# [Work to complete]
In the entries below, every line that contains "pixels" must be located and copied.

# [Input for this task]
Content starts
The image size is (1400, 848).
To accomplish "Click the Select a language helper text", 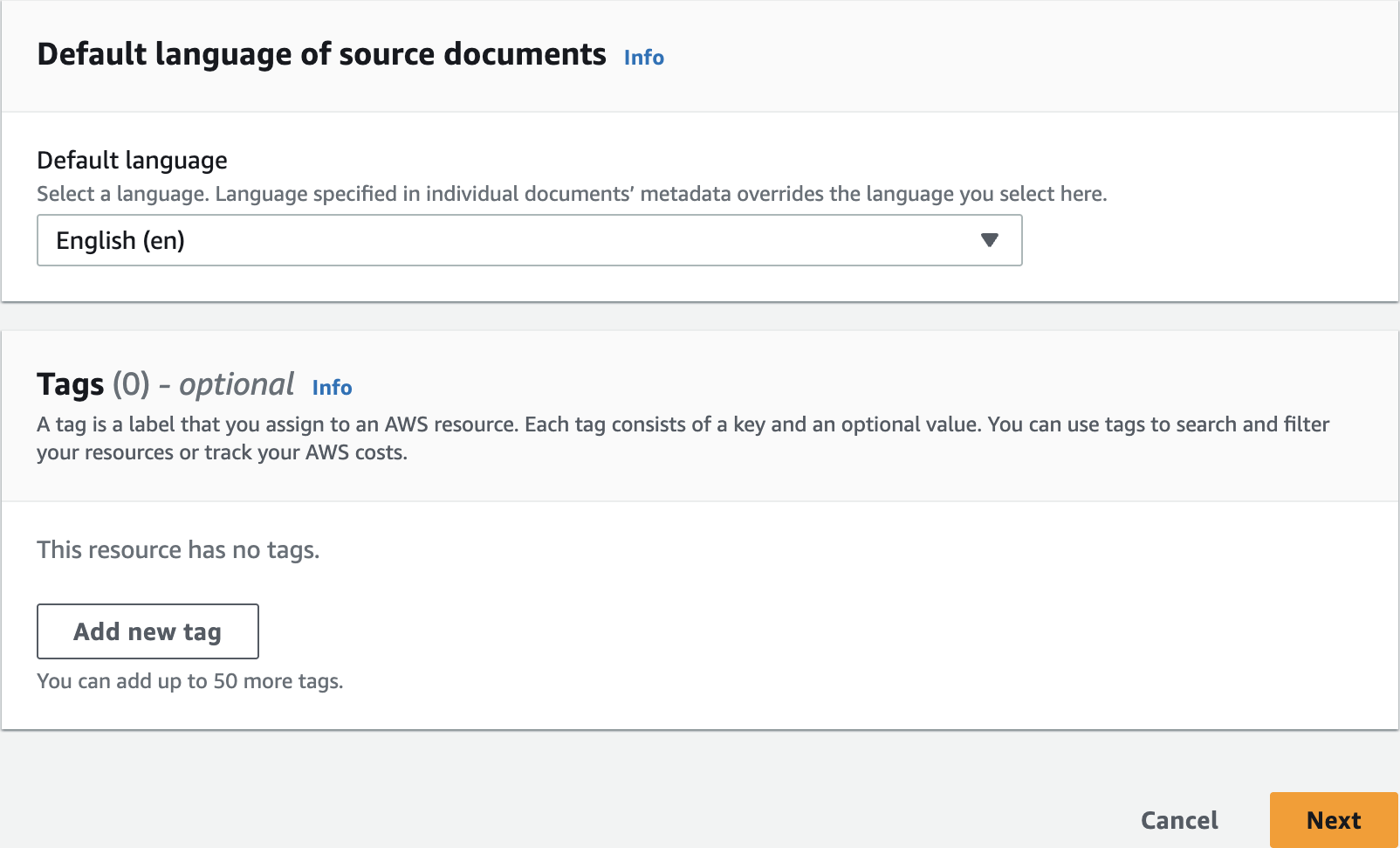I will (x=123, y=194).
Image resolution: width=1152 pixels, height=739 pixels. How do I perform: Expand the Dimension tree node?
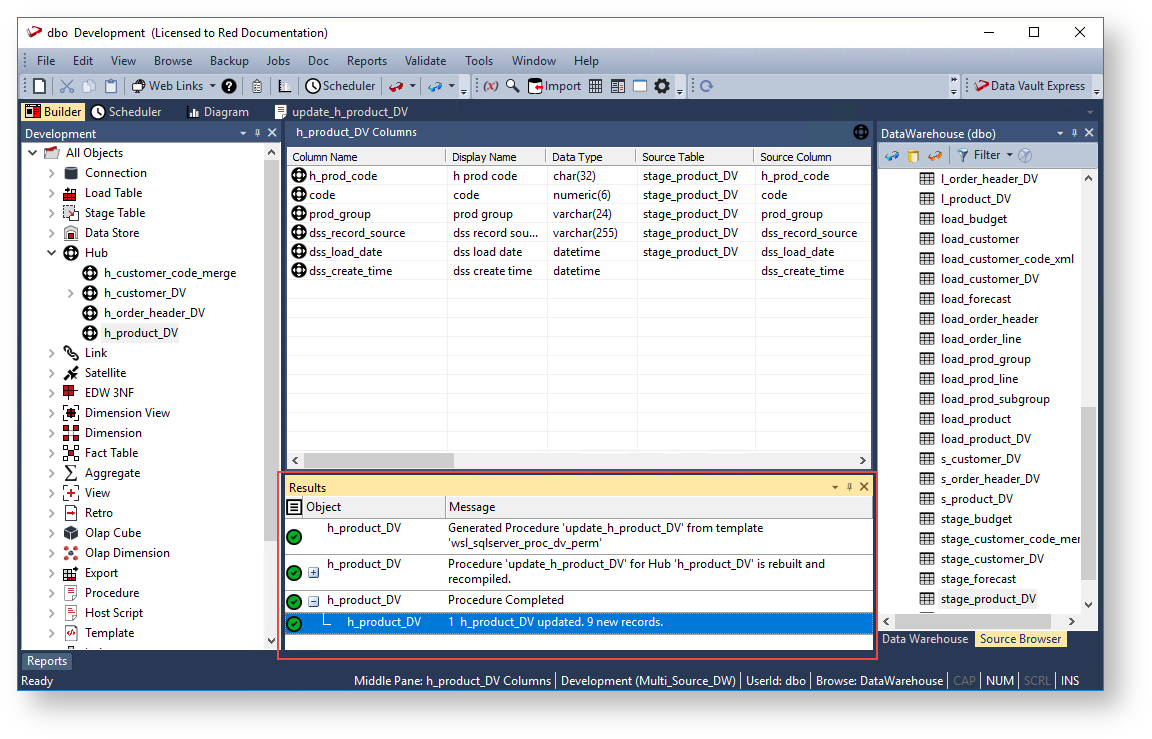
Content ends
Content starts
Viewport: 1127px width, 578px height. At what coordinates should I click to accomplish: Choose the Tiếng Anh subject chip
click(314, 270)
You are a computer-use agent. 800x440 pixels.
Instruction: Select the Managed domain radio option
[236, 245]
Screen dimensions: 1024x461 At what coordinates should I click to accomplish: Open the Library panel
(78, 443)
Content ends
# [Result of the exercise]
Image resolution: width=1152 pixels, height=739 pixels. How do I perform: Expand the Dimension tree node?
You are a computer-use agent. 800x440 pixels.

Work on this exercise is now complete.